ADLC, 18 octobre 2012, n° 12-DCC-148
AUTORITÉ DE LA CONCURRENCE
Décision
Relative à la prise de contrôle exclusif par la société Renault Trucks Défense de la société Auverland Général Défense
L'Autorité de la concurrence,
Vu le dossier de notification adressé complet au service des concentrations le 14 septembre 2012, relatif à la prise de contrôle exclusif de la société Auverland Général Défense par la société Renault Truck Defense, formalisée par un accord de cession en date du 26 juillet 2012 ; Vu le livre IV du Code de commerce relatif à la liberté des prix et de la concurrence, et notamment ses articles L. 430-1 à L. 430-7 ; Vu les éléments complémentaires transmis par la partie notifiante au cours de l'instruction ; Adopte la décision suivante :
I. Les entreprises concernées et l'opération
1. La société Renault Truck Defense (ci-après "RTD") est une entreprise française qui conçoit, fabrique et commercialise des véhicules militaires blindés et des camions militaires non blindés, pour lesquels elle assure en outre des prestations de maintien en condition opérationnelle et de revalorisation. Elle est contrôlée par Renault Trucks, dont la filiale à 100 % ACMAT construit et commercialise également des véhicules à usage militaire. Renault Trucks, RTD et ACMAT sont des filiales à 100 % du groupe suédois AB Volvo (ci-après "Volvo"), qui fabrique et vend notamment des camions, des bus et des engins de chantier (1).

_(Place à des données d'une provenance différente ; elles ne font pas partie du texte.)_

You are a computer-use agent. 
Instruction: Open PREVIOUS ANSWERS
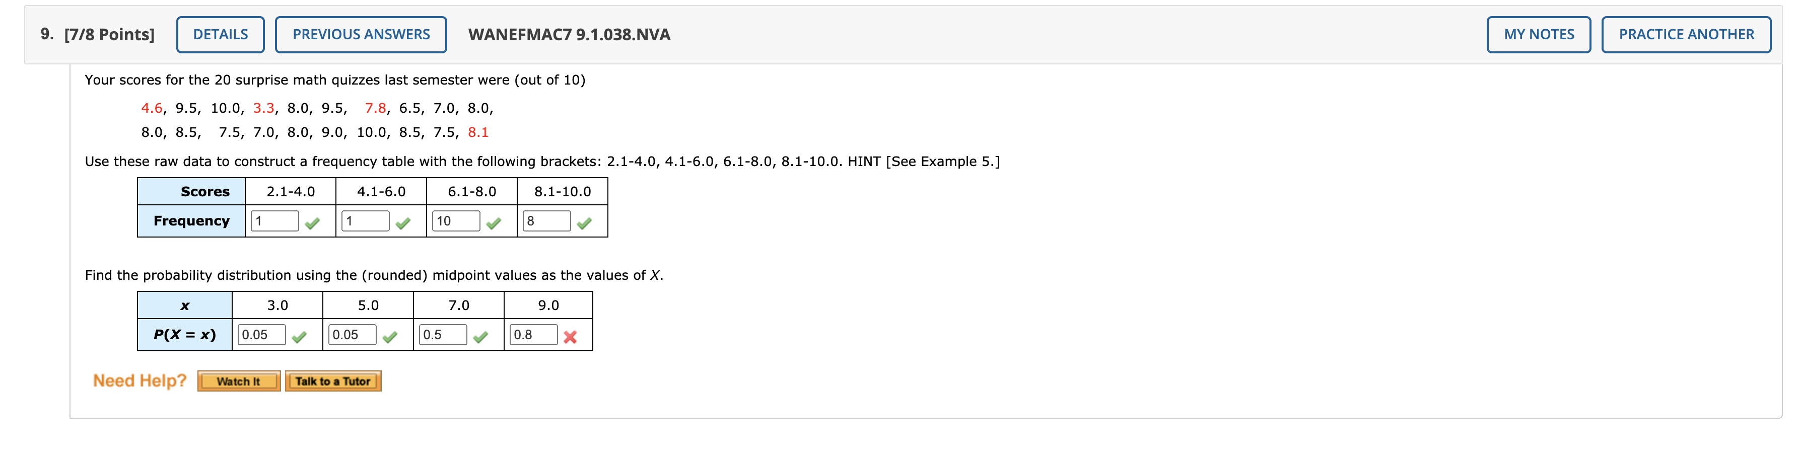click(x=360, y=33)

2. Auverland Général Defense (ci-après "Auverland") est la société holding du groupe Auverland et est contrôlée par des actionnaires personnes physiques. Auverland détient à titre exclusif le contrôle de la société Panhard qui conçoit, fabrique et commercialise des véhicules militaires blindés. Panhard assure l'ensemble des prestations de maintien en condition opérationnelle et de revalorisation de ces véhicules, ainsi que des prestations d'études techniques et de sous-traitance industrielle.

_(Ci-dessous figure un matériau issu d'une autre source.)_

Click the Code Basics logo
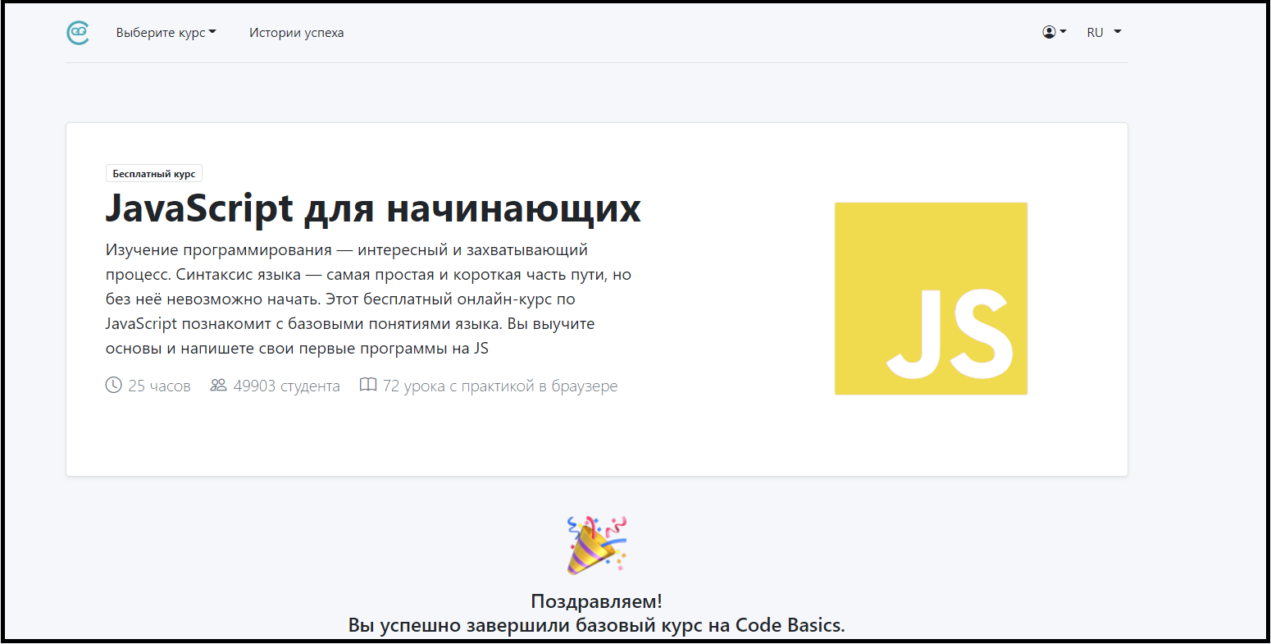1271x644 pixels. tap(78, 33)
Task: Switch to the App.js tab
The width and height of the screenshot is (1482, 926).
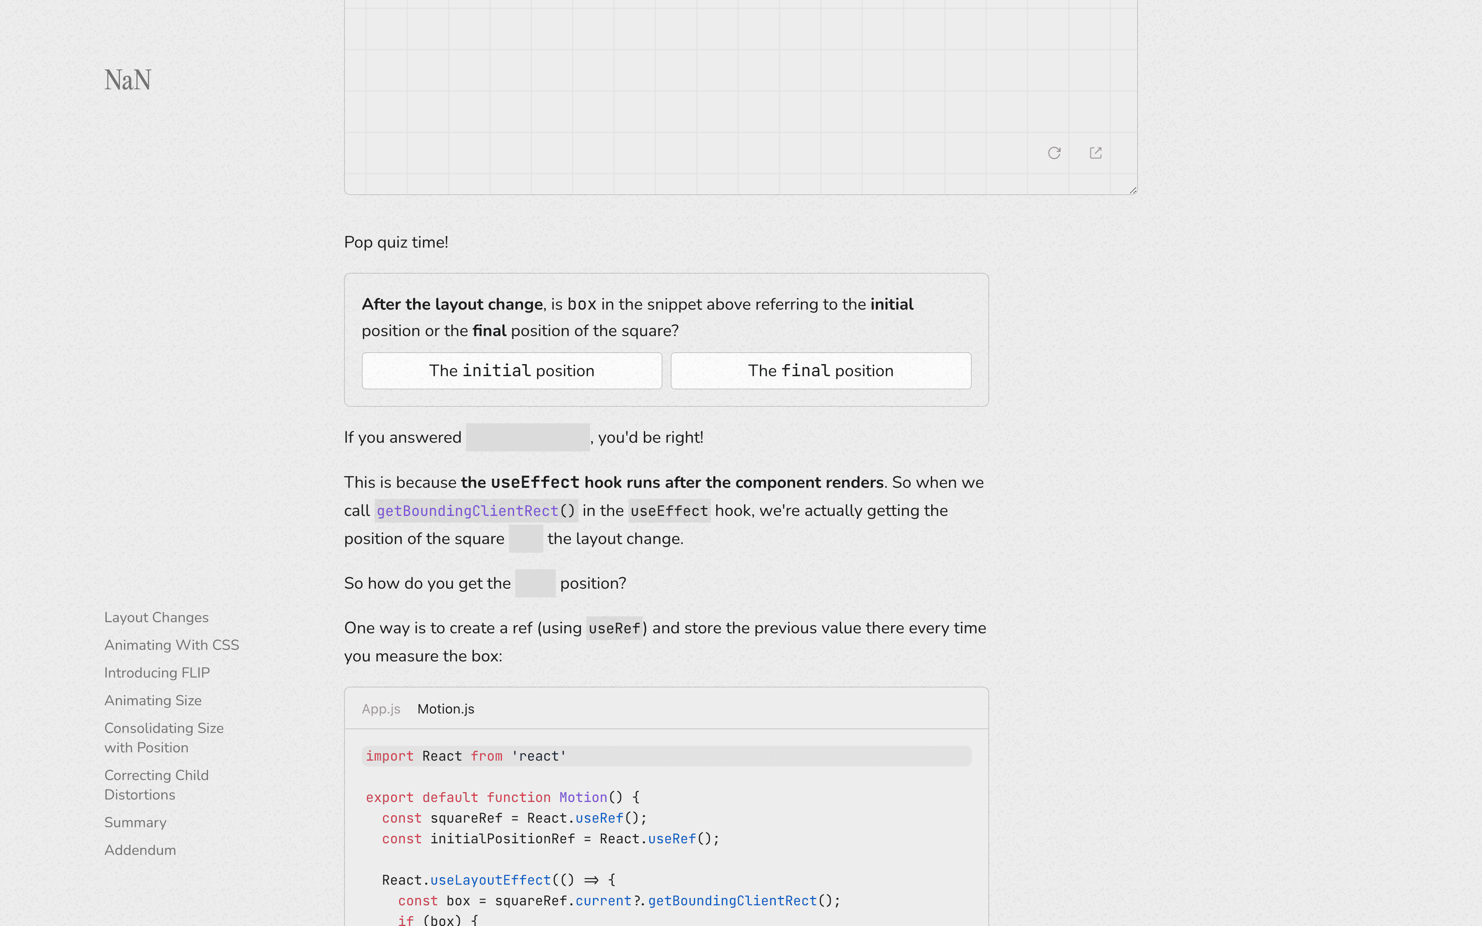Action: point(381,709)
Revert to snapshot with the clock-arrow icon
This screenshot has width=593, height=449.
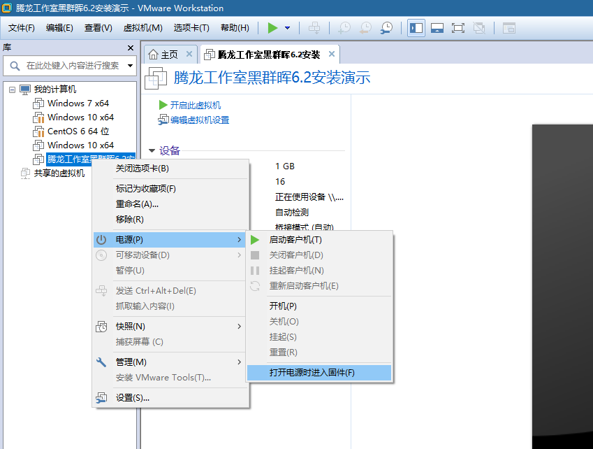[x=365, y=28]
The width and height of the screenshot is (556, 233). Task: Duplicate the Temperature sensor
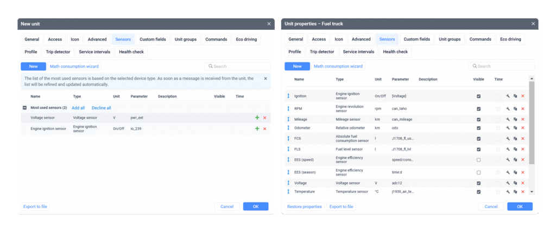point(515,191)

3. L'opération notifiée, formalisée par un accord de cession en date du 26 juillet 2012, consiste en l'acquisition de 100 % du capital et des droits de vote d'Auverland par RTD. En ce qu'elle se traduit par la prise de contrôle exclusif de d'Auverland par RTD, l'opération notifiée est une concentration au sens de l'article L. 430-1 du Code de commerce.
4. Les entreprises concernées ont réalisé ensemble un chiffre d'affaires hors taxes consolidé sur le plan mondial de plus de 150 millions d'euros (Volvo : 28 milliards d'euros pour l'exercice 2011 ; Auverland : (...) d'euros pour l'exercice 2011). Chacune d'entre elles a réalisé en France un chiffre d'affaires supérieur à 50 millions d'euros (Volvo : (...) d'euros pour l'exercice 2011 ; Auverland : (...) d'euros pour l'exercice 2011). Compte tenu de ces chiffres d'affaires, l'opération ne revêt pas une dimension communautaire. En revanche, les seuils de contrôle mentionnés au I de l'article L. 430-2 du Code de commerce sont franchis. Cette opération est donc soumise aux dispositions des articles L. 430-3 et suivants du Code de commerce relatives à la concentration économique.

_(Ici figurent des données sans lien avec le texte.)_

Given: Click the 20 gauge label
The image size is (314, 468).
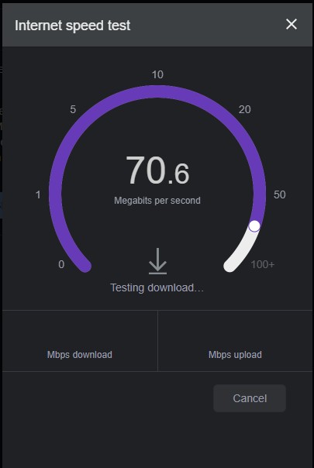Looking at the screenshot, I should tap(244, 109).
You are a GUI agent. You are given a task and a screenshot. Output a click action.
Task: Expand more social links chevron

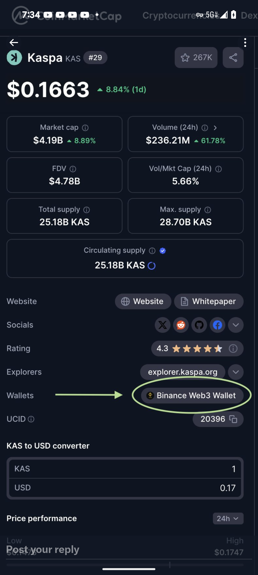point(236,325)
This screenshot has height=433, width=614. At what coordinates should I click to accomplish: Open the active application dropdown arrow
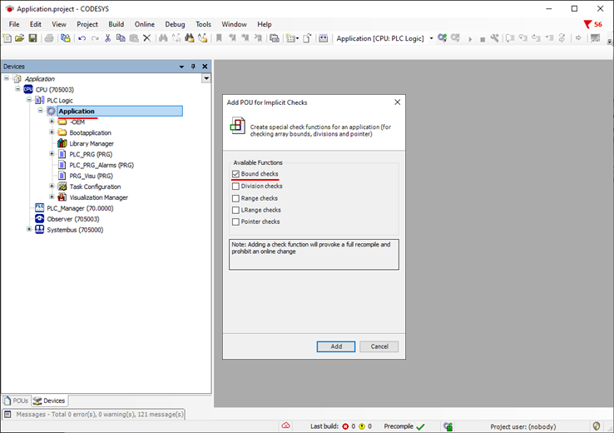click(431, 38)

II. Délimitation des marchés pertinents
5. Les activités de RTD et d'Auverland se chevauchent uniquement dans le secteur des véhicules blindés à usage militaire. RTD est également actif dans le domaine des véhicules militaires non blindés mais Panhard n'en commercialise pas. L'opération entraîne également la création d'un lien vertical entre les parties dans la mesure où Panhard fabrique et commercialise des tourelles d'armes susceptibles d'être compatibles avec les véhicules RTD.
A. LE MARCHÉ DE PRODUITS
1. LES VÉHICULES BLINDÉS
6. Dans les affaires précédentes, la Commission européenne a envisagé des segmentations du marché des véhicules blindés en fonction du poids de ces véhicules. La Commission européenne a ainsi envisagé une segmentation entre les chars d'assaut (véhicules lourds), les véhicules blindés moyens, les véhicules blindés légers, les véhicules tout terrain et les véhicules sécuritaires (2). Dans une autre décision (3), la Commission a évoqué trois classes de poids pouvant donner lieu à une segmentation : (i) les véhicules lourds (plus de 40 tonnes), (ii) les véhicules de poids moyen (15-40 tonnes) et (iii) les véhicules légers (moins de 15 tonnes) mais a laissé ouverte la question de la délimitation précise du marché.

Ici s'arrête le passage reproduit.